§ EXERCISE DETAILS
Starting with the line below that holds "You are a computer-use agent. 632x416 pixels." and stopping after the line that holds "Task: Select deleted line number 546", transcribe the lines exactly, leaving out all pictures.

§ RECORDS SUPPLIED
-.-.-
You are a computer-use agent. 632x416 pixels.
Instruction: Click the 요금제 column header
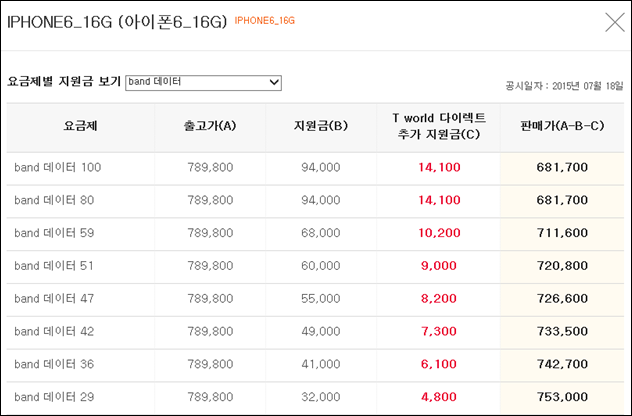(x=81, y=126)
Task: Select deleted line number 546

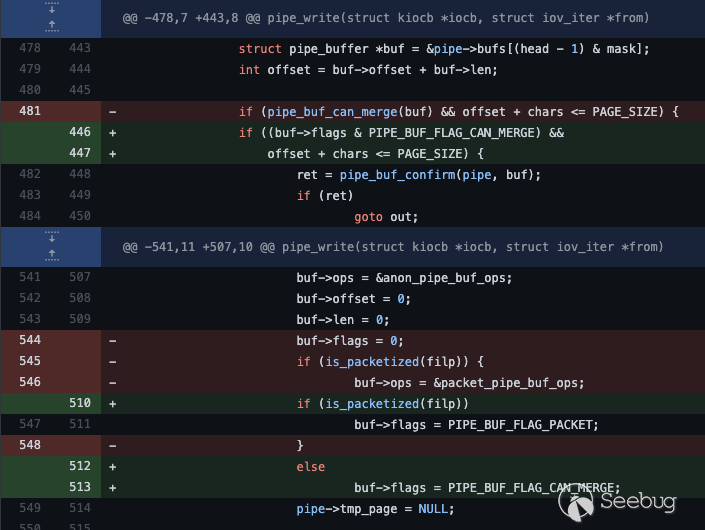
-.-.-
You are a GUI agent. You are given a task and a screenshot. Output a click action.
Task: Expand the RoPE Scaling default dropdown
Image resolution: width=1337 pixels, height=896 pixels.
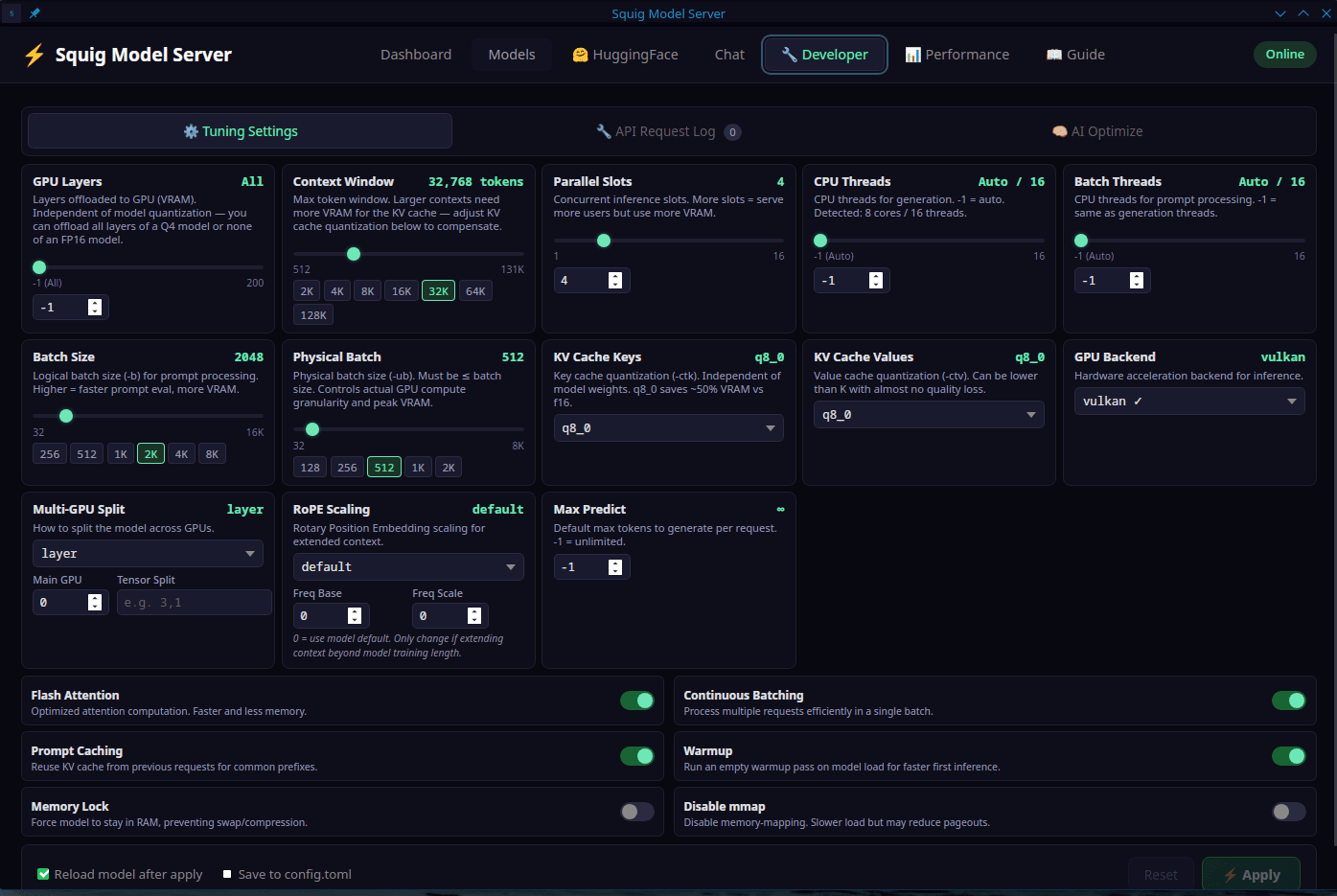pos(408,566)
-.-.-
§ WRITTEN RESPONSE
You are a computer-use agent. 632x416 pixels.
Instruction: Click the 요금제 column header
(x=81, y=126)
Task: Select deleted line number 546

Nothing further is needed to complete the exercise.